D’où vient le nom de «Canilhac» ?
- La légende d’Ermangarde-


Selon la légende le nom de « Canilhac » proviendrait des deux lévriers de la reine Ermangarde. Jeune femme ne possédant pas une grande beauté, elle était cependant réputée pour sa générosité et sa bonté sans pareil. Elle avait épousé Geoffroy de Montaigut. Homme rustre, cruel et avare, il ne s’était marié avec elle que pour dilapider sa fortune. Il partit un jour à l’aventure pendant que sa femme, protégée par ses deux fidèles lévriers, gardait le château et faisait prospérer leurs biens. A son retour, quelques années plus tard, son cupide mari voulant s’accaparer toute la fortune s’introduisit dans la chambre de sa femme dague au point. Celle-ci tomba de peur et se croyant désormais veuf, Geoffroy transporta son corps jusqu’au sous-sol du château. Germain, un serviteur dévoué la retrouva la nuit même grâce au flair de ces deux lévriers. La dame se vengea le lendemain en pénétrant le soir venu accompagnée de ces deux chiens dans les appartements de son époux. Ils se précipitèrent sur lui et le tuèrent avant que celui-ci n’ait eu le temps de réagir.
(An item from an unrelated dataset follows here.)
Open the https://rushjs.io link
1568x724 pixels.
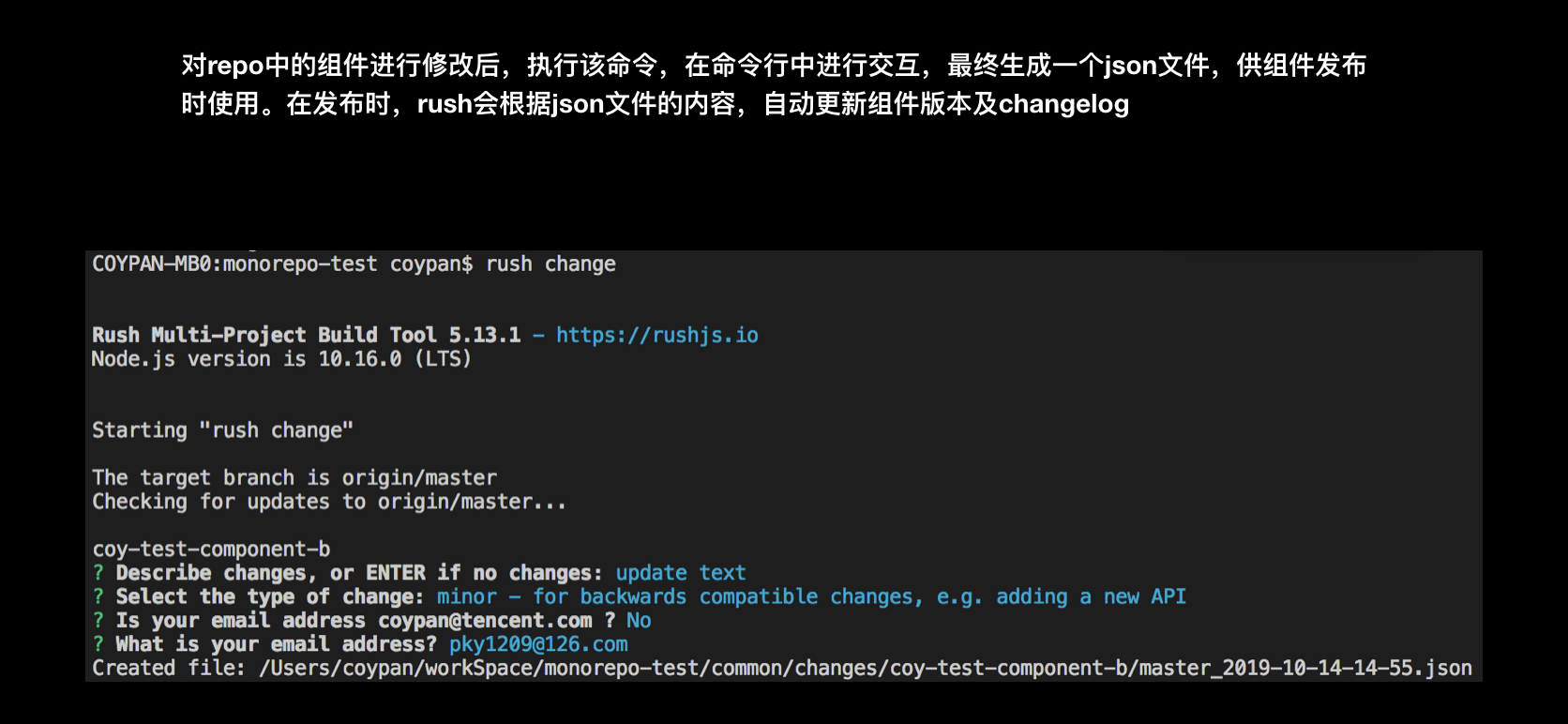pyautogui.click(x=656, y=336)
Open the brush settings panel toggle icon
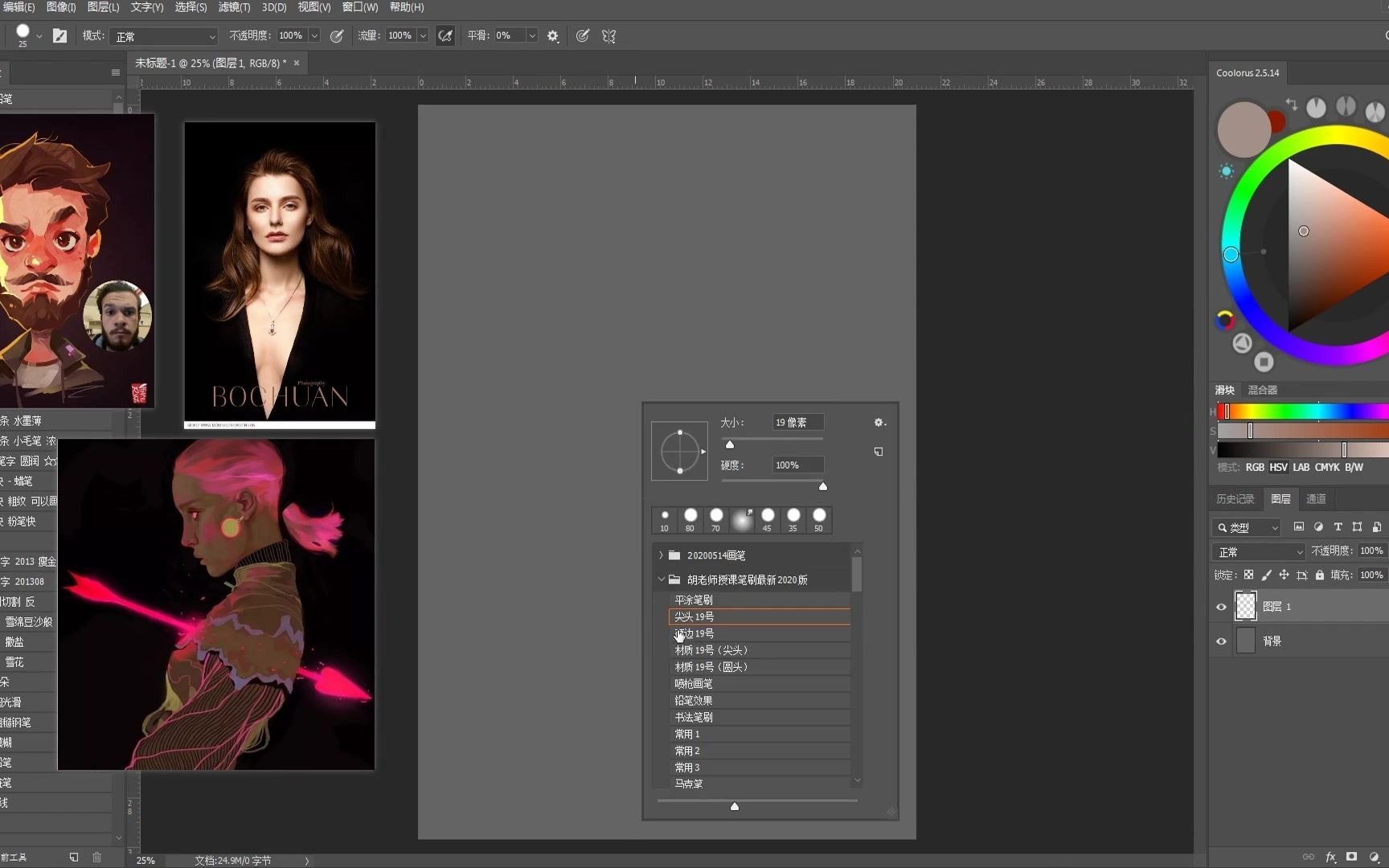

Le corps mutilé fut abandonné aux vautours sur la terrasse du château. A compter de ce jour Ermangarde décida d’abandonner le nom de son défunt mari pour celui de Canilhac, "les chiens liés". Son blason est d’ailleurs un lévrier, tout comme celui de La Canourgue où la famille possédait un château sous son commandement.